Hey, there seems to be a broken link at http://robertorocha.info/wp-content/uploads/2018/04/Screen-Shot-2018-04-29-at-13.51.04.png
Oops, thanks for catching that. Fixed.
I was able to get it to create the build.zip with “make build-lambda-package” which was the instructions from the 21button git repo, you could try that. from the error “Makefile:20” it refers to line 20 of the Makefile if that helps you debug, be sure your dockerbuild.yml is filled out correctly, that you have the dependencies installed to run the Makefile (unzip, curl, pip etc) and that when indenting you use tab rather thank whitespace, the Makefile errors with whitespace. Good Luck!
Roberto, Thank you so much for the article. It’s great place to practise.
During executing command – Python
“make docker-build” stuck on error:
Step 7/10 : COPY bin ./bin
ERROR: Service ‘lambda’ failed to build: COPY failed: stat /var/lib/docker/tmp/docker-builder283874387/bin: no such file or directory
Makefile:20: recipe for target ‘docker-build’ failed
make: *** [docker-build] Error 1
Maybe you have advice on how to overcome the current error. Would be grateful, for any one, thank you
I never encountered this error and I’m really not a Docker expert to be able to help. I was lucky enough that it worked for me.
Where can we find those files?
hey Andrew. I had the same issue. I found that I needed the original /lib folder (which has libgconf-2.so.4, libORBit-2.so.0) in it, then I could do the build. hope it works for you
You may try running $ make fetch-dependencies before proceeding to step 3. Without this step, bin directory is not created and thus COPY would fail.
this is the solution. bin directory should be create before run docker-build. Check the Makefile file. on fetch-dependencies there is shell command to create bin directory
Were you ever able to fix this? I’m having the same problem 🙁
For anyone else out there who happens to be struggling with this problem, the fix was actually pretty simple.
At this point in the build, inside of my directory where I had my Dockerfile etc, there was a bin folder created, but not a lib folder. So it was trying to copy something to a folder that didn’t exist.

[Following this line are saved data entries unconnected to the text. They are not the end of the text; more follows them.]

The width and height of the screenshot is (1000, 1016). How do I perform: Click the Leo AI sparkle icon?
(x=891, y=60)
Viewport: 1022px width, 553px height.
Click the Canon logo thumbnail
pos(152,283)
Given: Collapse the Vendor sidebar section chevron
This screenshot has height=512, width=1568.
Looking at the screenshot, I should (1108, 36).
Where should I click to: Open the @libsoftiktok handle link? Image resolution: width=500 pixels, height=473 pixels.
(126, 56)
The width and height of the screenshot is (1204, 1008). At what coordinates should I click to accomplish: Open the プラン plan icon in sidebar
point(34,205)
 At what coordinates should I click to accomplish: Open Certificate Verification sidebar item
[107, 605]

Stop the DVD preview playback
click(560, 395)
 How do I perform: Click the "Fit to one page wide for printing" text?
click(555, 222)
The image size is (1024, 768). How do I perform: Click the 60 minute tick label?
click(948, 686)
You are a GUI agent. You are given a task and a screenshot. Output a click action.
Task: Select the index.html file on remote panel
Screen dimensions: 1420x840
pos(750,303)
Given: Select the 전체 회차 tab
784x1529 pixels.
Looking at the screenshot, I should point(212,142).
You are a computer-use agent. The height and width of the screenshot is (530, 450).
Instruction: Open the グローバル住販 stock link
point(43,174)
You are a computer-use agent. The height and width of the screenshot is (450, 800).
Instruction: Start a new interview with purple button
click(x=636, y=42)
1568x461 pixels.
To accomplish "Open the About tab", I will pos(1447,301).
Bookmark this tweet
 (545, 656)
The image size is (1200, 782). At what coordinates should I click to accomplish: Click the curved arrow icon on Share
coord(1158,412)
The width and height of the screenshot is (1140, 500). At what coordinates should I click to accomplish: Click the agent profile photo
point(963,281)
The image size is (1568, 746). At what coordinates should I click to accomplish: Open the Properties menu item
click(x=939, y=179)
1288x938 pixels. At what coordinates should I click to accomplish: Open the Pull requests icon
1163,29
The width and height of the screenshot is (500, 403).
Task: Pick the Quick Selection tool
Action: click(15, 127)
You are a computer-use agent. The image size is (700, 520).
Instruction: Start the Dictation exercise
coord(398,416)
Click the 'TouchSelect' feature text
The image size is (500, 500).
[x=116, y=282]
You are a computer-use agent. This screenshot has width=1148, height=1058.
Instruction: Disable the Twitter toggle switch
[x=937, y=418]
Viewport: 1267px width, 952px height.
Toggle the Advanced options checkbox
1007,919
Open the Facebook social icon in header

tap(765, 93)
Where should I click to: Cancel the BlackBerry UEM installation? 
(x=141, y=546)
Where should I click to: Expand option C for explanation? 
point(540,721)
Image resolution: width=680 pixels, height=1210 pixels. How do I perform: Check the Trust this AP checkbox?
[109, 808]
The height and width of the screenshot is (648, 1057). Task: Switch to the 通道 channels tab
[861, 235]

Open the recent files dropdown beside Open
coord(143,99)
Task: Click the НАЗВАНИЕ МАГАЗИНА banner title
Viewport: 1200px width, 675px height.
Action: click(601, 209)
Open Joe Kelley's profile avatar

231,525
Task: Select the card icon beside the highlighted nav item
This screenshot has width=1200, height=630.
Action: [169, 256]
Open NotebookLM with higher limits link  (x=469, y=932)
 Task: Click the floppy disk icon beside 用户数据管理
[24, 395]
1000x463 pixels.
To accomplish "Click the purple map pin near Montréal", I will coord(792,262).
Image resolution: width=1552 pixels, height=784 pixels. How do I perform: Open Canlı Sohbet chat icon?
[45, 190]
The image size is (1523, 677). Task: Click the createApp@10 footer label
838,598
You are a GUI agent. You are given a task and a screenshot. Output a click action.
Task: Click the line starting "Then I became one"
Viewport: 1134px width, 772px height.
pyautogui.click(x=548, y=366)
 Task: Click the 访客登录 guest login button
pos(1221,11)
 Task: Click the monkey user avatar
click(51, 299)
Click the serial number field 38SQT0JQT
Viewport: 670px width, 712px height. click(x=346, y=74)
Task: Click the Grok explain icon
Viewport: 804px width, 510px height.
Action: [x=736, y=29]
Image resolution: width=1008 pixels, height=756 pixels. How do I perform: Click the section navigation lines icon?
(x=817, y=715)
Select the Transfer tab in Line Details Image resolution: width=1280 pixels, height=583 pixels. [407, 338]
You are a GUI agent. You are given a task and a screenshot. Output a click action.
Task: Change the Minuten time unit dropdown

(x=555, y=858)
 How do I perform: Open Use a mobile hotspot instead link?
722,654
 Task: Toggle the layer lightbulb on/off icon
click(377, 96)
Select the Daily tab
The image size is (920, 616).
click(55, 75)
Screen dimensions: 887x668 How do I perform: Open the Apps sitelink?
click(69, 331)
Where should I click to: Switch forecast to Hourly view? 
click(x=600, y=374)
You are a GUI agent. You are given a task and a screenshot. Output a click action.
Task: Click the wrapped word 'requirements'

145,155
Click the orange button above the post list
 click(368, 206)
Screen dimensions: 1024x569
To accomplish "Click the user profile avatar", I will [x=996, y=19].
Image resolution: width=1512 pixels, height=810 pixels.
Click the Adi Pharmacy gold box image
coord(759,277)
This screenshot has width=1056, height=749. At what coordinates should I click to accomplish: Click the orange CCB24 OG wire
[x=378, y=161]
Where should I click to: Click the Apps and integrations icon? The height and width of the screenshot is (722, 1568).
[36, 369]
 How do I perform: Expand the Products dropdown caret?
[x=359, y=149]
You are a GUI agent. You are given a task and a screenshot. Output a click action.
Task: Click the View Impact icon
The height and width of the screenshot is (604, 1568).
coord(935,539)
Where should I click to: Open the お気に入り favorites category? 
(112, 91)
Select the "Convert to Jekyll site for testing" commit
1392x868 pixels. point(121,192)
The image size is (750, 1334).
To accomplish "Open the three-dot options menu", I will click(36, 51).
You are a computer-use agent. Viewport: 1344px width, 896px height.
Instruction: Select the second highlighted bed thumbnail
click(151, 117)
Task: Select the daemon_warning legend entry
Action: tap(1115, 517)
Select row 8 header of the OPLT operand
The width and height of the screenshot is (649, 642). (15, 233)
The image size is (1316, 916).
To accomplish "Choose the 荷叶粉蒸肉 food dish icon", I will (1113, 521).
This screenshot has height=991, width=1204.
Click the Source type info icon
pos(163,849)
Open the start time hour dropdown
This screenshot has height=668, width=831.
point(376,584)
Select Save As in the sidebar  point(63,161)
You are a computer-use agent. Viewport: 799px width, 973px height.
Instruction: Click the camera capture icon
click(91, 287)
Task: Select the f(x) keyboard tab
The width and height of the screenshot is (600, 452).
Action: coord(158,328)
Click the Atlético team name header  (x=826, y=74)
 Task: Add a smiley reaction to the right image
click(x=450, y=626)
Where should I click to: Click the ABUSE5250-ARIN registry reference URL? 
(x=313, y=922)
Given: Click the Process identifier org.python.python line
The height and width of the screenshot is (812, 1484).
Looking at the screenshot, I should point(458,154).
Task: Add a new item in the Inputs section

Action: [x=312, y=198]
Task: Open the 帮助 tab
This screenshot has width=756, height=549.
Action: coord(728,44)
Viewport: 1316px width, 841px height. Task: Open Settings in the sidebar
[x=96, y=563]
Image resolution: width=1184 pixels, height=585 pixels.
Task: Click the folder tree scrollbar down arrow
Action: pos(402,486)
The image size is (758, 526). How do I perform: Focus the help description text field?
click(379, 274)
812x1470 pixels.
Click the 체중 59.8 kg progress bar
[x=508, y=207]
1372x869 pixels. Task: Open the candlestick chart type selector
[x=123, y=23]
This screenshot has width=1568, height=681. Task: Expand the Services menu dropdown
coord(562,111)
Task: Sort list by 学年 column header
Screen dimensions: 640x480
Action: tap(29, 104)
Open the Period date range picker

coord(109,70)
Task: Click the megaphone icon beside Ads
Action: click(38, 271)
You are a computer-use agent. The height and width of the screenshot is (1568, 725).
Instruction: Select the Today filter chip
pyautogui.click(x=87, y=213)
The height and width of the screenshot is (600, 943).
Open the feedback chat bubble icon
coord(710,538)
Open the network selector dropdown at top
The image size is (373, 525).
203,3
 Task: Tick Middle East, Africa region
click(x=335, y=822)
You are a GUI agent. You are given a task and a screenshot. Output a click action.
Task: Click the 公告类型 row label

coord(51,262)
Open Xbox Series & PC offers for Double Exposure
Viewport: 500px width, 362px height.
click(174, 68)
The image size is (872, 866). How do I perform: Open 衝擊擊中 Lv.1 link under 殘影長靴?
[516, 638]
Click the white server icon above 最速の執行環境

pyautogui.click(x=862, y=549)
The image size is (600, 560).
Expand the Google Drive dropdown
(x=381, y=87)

To fix it, I just made a lib folder in this directory.
Builds just fine now.
What to put in bin folder?
Hey mate,
Thank you for writing this guide. It’s a good one. I have managed to get it working with your help. However, i want to point out that you there is no need to delete any files after clone the pychromeless repo. Perhaps you should remove this:
Download their repo onto your machine. The important files are these:
Dockerfile
Makefile
docker-compose.yml
requirements.txt
The rest you can delete.
True, there’s no need to delete them. But there’s no need to keep them, either.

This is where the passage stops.